I’ve got a tiny head tube with no risers on the stem and stay down during entire races. Why else would I have them? At IMF last year, I might have come off of them for a sum of 30 minutes just to shift position a little.
The reason that i ask is with all of this super low aero stuff going on I am venturing a quess that most of the folks with tiny head tubes and really low setups are not down all that much. Ultimately negating any advantage created but the position.
I would imagine that most folks with the setup mentioned above won’t chime.
I’ve got a pretty low setup(just ask SAC, desert dude or sergio) and rode 112 miles for 5:09 through some crappy winds yesterday, about 99.5% of which was in the aerobars. I’ve adopted my position after gradually changing my setup over the course of a few years, but I have known several guys who have bought new bikes and immediately tried to adopt super low, aero positions right away. They usually wind up sitting up a lot or raising the stem.

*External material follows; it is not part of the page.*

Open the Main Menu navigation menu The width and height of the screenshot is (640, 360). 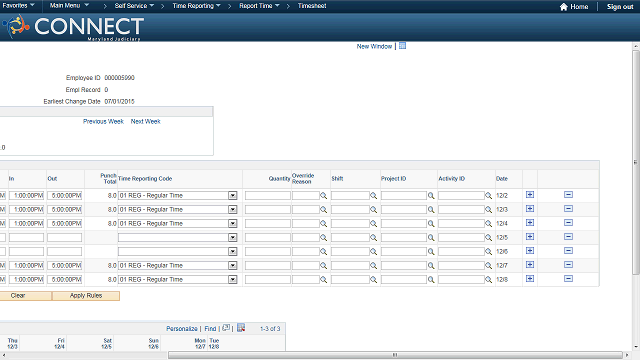[x=69, y=6]
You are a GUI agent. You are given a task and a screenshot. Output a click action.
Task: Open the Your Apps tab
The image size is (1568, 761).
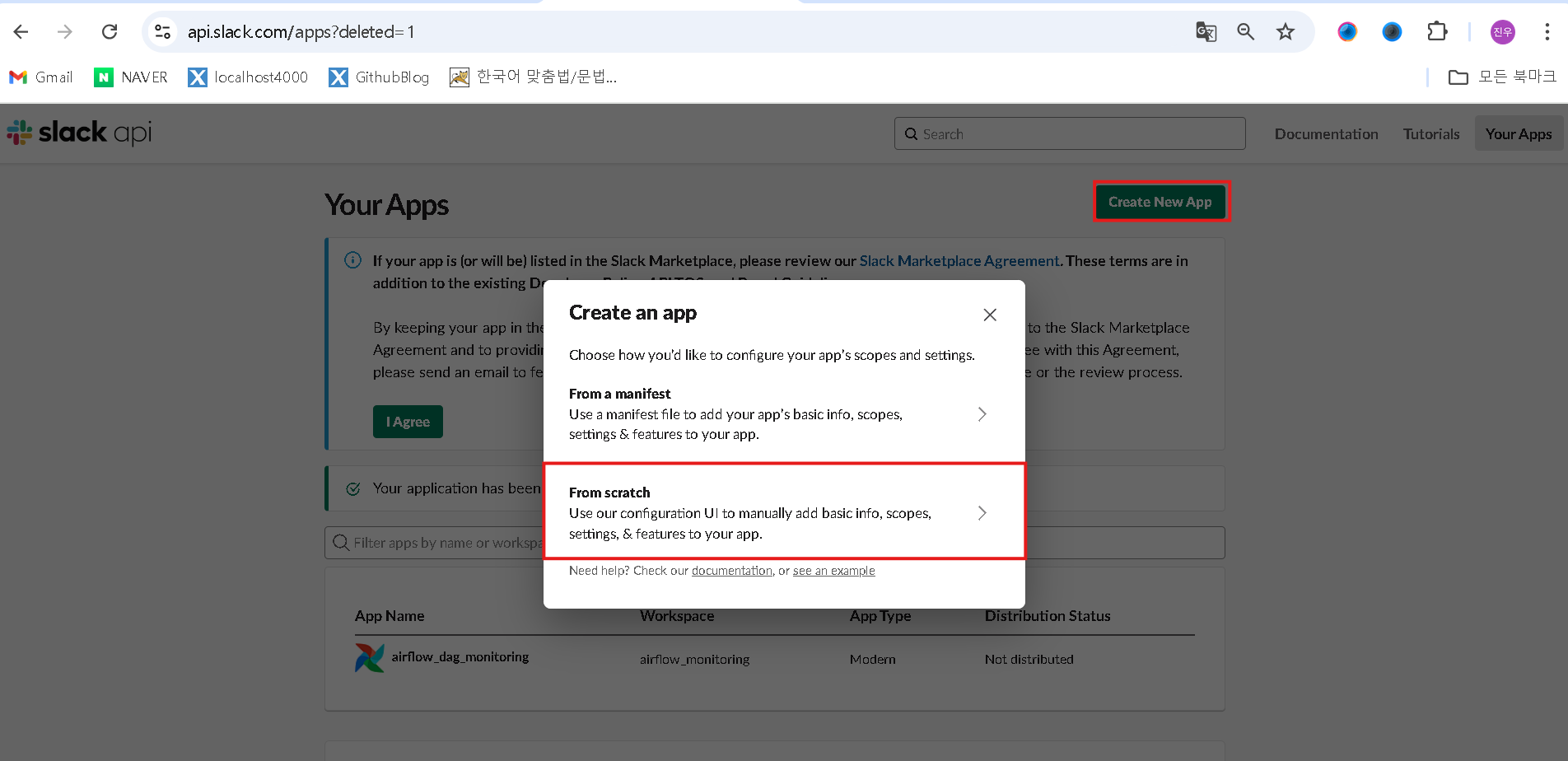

I would imagine that most folks with the setup mentioned above won’t chime.
I’ll chime. My pads are 21cm below the saddle. I ride down in the bars whenever it matters, and I sit up when it doesn’t. It matters when the wind is coming over the bow at ~12 mph or more; it doesn’t when the wind is not coming at me. I’ll stay in the bars if a moderate climb has a headwind. I’ll sit up for steeper climbs or if a tail wind is strong enough to net out the headwind down below about 12 mph. I’ll stand for 1/4 to 1/3 of most climbs.
It is important to vary the position during a long-course race. It helps us stay fresh and loose and ready to run. They don’t give out prizes for the guy that stayed in his bars the longest.
I have seen a lot of folks with what look like great set ups and they are on the hoods. Unfortunatly I think that you and the few others like you are the exception not the rule.
I feel like there is alot of fashion before function happening.